A third finding in this study was an increase in intraoral temperature for the 100% duty cycle doses. Therapeutic ultrasound is delivered through the reverse piezoelectric phenomenon. Thermal effects are thought to be achieved upon the transfer of acoustic energy to mechanical vibration, which generates frictional heat. The present data provide indirect evidence of heating of the masseter. The increase in intraoral temperature is an approximation of the muscle temperature.
Limitations
Limitations of this study include that the study was short term, from before to immediately after ultrasound therapy. In light of the dearth of dose-response studies, the present authors believe that this variable should be optimized to increase the chance of success. Future studies will be needed to determine if the successful dose found here provides relief for longer times.
Although the sample size was adequate to suggest an optimal dose among the four tested groups using PPTs and to suggest a segmental effect, these results should be considered as exploratory due to the modest sample size.
This study also did not include a placebo group to test whether the results were more efficacious than a placebo effect. However, Hussain et al34 reported evidence that the most successful dose used in the present study was better than placebo.
In general, there are a dearth of dose-response studies in therapeutic ultrasound; for example, the frequency of 1 MHz is thought to penetrate more deeply than 3 MHz, but neither textbooks29,30 nor experiments27,28 provide definitive guidance. Frequency and other factors affecting dose response await future experiments.
Strengths
This study was the first, to the present authors’ knowledge, to investigate a dose-response relationship for the management of TMD-related pain using therapeutic ultrasound. It was also the first to examine indirect effects of ultrasound on segmentally linked masticatory muscles. In addition, it was also the first ultrasound paper attempting to measure the intraoral temperature approximating the masseter muscle temperature to suggest that the ultrasound therapy did heat the masseter muscle. Finally, the diagnostic criteria for subject selection was based on the DC/TMD, so the selection was reliable and valid.
Conclusions
The use of ultrasound as a method for immediate management of painful masticatory muscles was shown to be successful.
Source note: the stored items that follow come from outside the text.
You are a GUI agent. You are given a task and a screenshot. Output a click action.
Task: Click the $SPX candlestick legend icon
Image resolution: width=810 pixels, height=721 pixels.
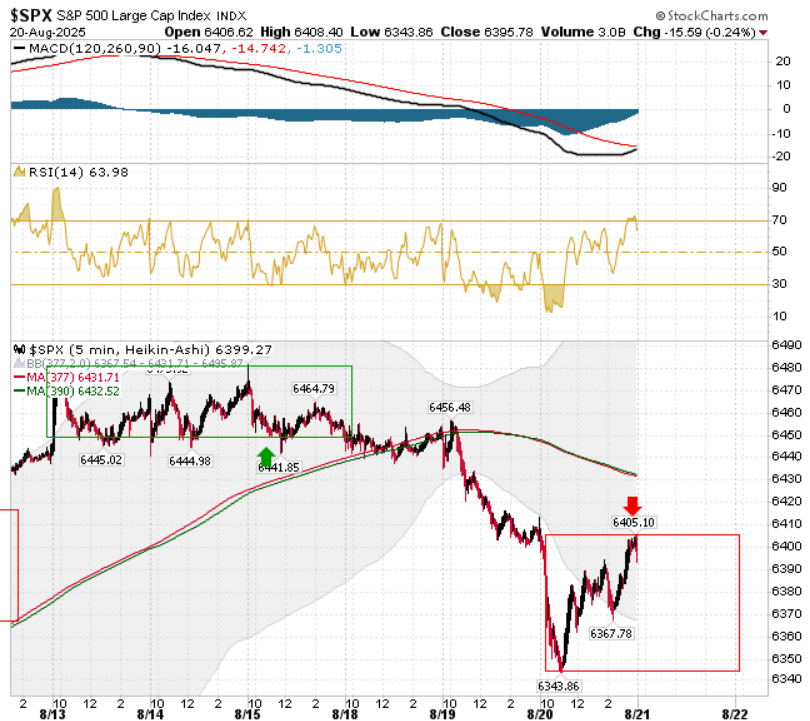point(19,349)
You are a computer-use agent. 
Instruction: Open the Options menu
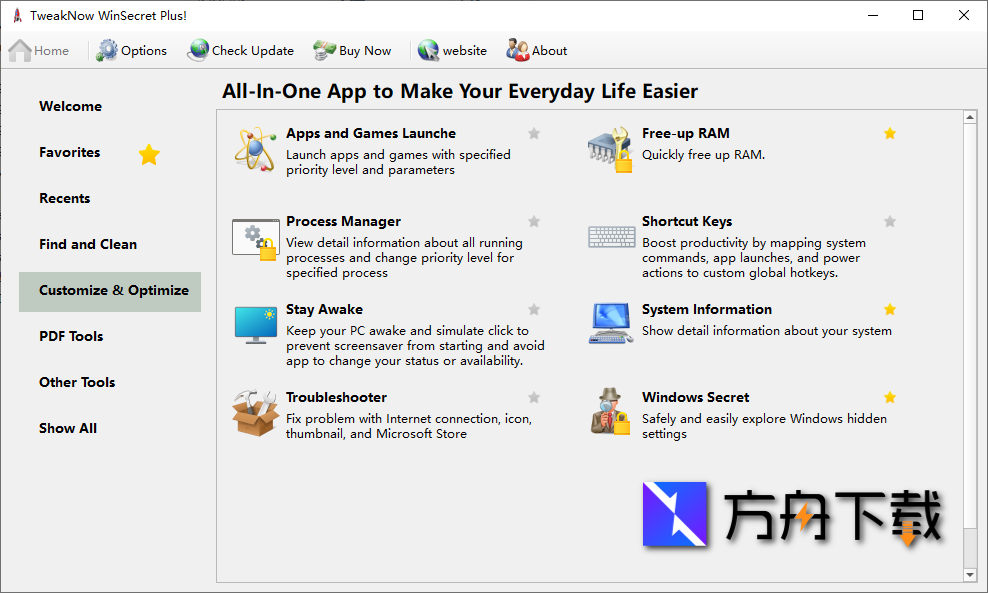pyautogui.click(x=131, y=50)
Treatment directed to painful masseter muscles with an intensity of 0.4 W/cm2 with a 100% duty cycle increased the PPT of the masseter itself as well as the untreated temporalis muscle.
Changes in PPT of the masseter muscle, as well as the temporalis, were dependent on the intensity and duty cycle settings. Intraoral temperature rise was associated with the duty cycle.
Highlights
A dose of 0.4 W/cm2 + 100% duty cycle appears to be better than other doses tested.
This study was the first, to the authors’ knowledge, to investigate a dose-response relationship in the management of TMD-related pain using ultrasound.
This study was the first, to the authors’ knowledge, to report the indirect effects of ultrasound on segmentally linked masticatory muscles, as well as the first ultrasound paper attempting to measure intraoral temperature approximating the masseter muscle to suggest that ultrasound did heat the masseter muscle.
The diagnostic criteria for subject characterization were based on the DC/TMD and were thus reliable and valid.
Acknowledgments
The authors would like to acknowledge the American Academy of Orofacial Pain Research Committee for their support. Data acquisition was mostly by Y.F. and W.M. All authors contributed to the design, interpretation, writing, and revision of the manuscript.
The authors report no conflicts of interest. This work was presented at the American Academy or Orofacial Pain Annual Meeting, May 7–10, 2015, Orlando, Florida.